I attended my hometown's rememberance day parade and service this morning. If you count my grandfather's trinket in my pocket, there were four generations of my family there.
A quaintly British affair on the seafront, the crowd of all ages spread out between the cenotaph listing the local dead of two world wars and the ANZAC memorial - a little obelisk erected in memory of the Aussies & Kiwis stationed here during the First World War, either side of service on the Western Front, or the more unfortunate in the large local military hospital - a cruel irony of history is that some of them never went home. Having survived the horrors of trench warfare, they succumbed to the 1918 Spanish Flu epidemic.
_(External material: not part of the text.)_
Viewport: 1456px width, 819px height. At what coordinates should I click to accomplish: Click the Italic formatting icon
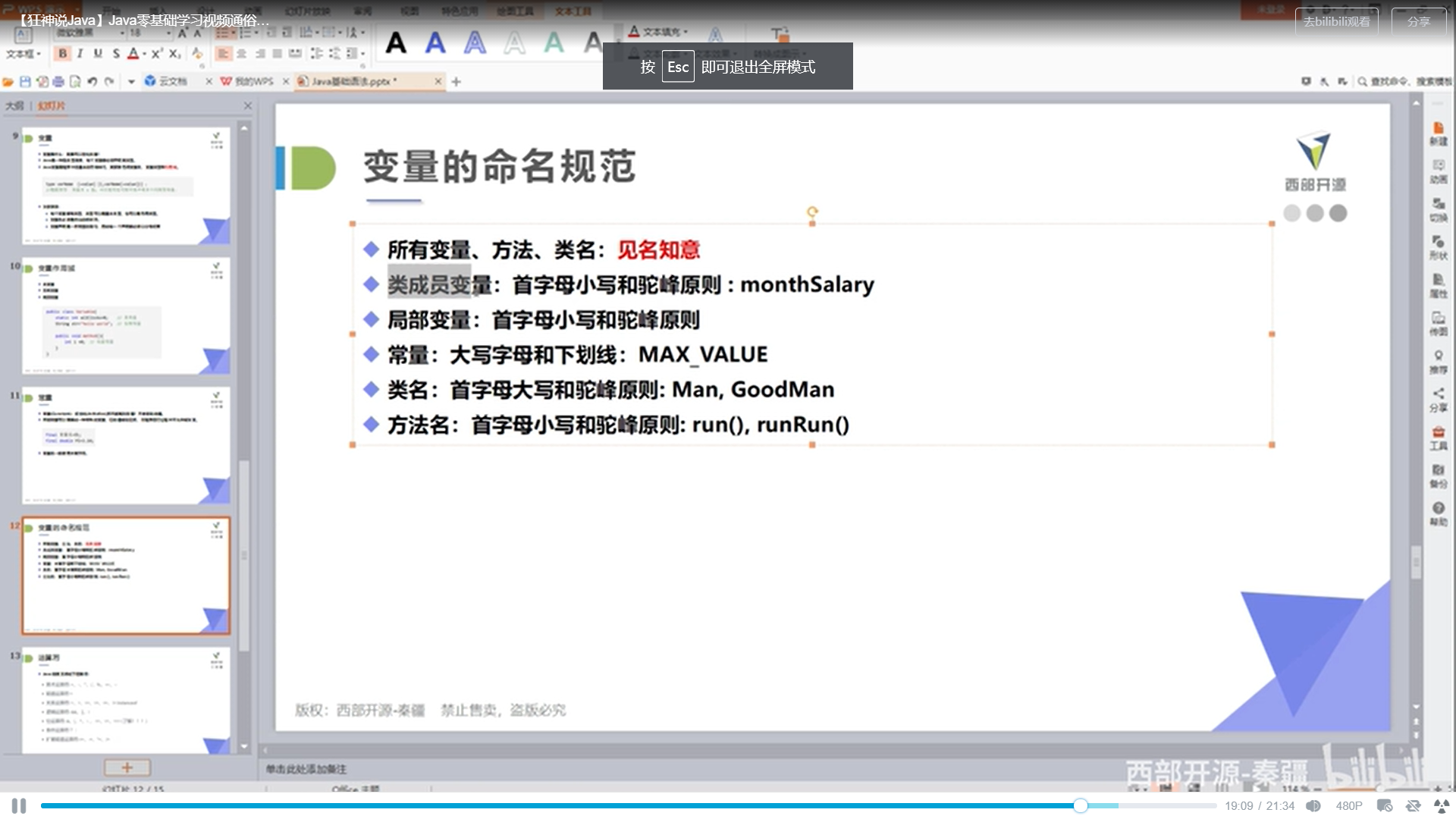(80, 54)
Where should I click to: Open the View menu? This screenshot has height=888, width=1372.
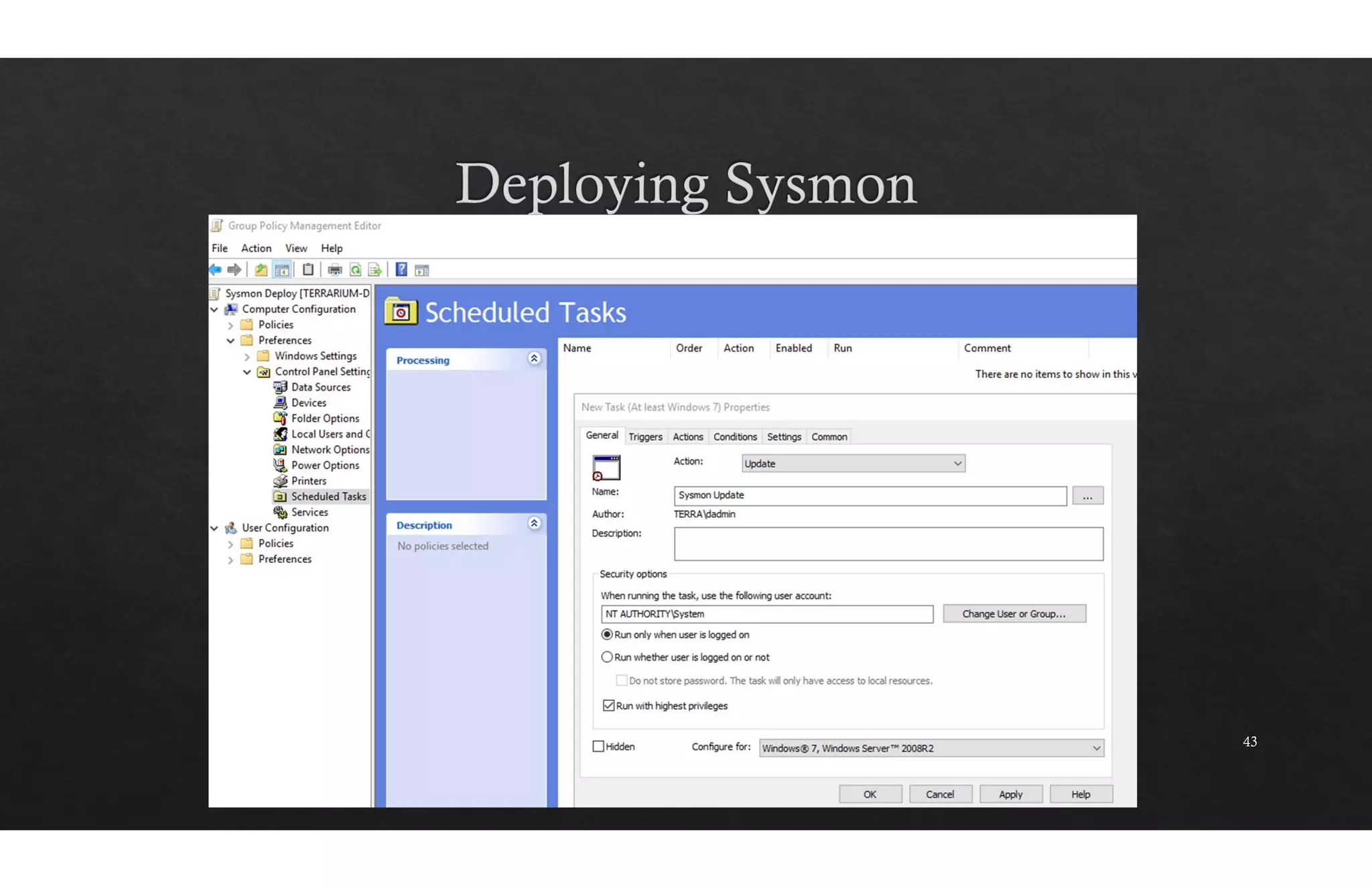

They're buried in local cemetaries, their gravestones kept in good condition by always unseen hands.
As the British part of the service ended, the parade marched off a little distance down the promenade - led by a traditionally flat sounding Salvation Army band, the veterans proudly marching behind them, eyes front, ramrod straight, led by their association colours. A few were pushed along in their wheelchairs behind the main contingient, followed in turn by the local cadets - Royal Navy, Royal Marines, Army and Royal Air Force. The dignified applause that began as the veterans passed by continued as the excited toddlers from the Cub Scouts and Brownies bounced by in their bright blue jumpers, followed by their older comrades in the Scouts and Girl Guides. The spectators ambled their way to the other memorial on the seafront - not the prettiest obelisk in the world, it has to be said, but the monument commemorates a large group of young men that the town took to their hearts in 1943 and who made the ultimate sacrifice on Omaha beach and beyond in 1944/45. A grubby red, white and grey stars and stripes fluttered in the cold wind atop its' aluminium pole. It began to rain. The assembled British veterans stood stock still as the freezing shower whipped about their elderly, blazered and bemedalled bodies, the crowd pulled up their hoods or unfurled umbrellas and the mayor droned on, unheard by most of the crowd as the tannoy sytem either didn't work or was never installed this far down in the first place. The Cadets stood erect, not to be outdone by the proud old men in front of them. The Cubs and Brownies stole hearts as they imitated their elders. As suddenly as it had started, the rain stopped.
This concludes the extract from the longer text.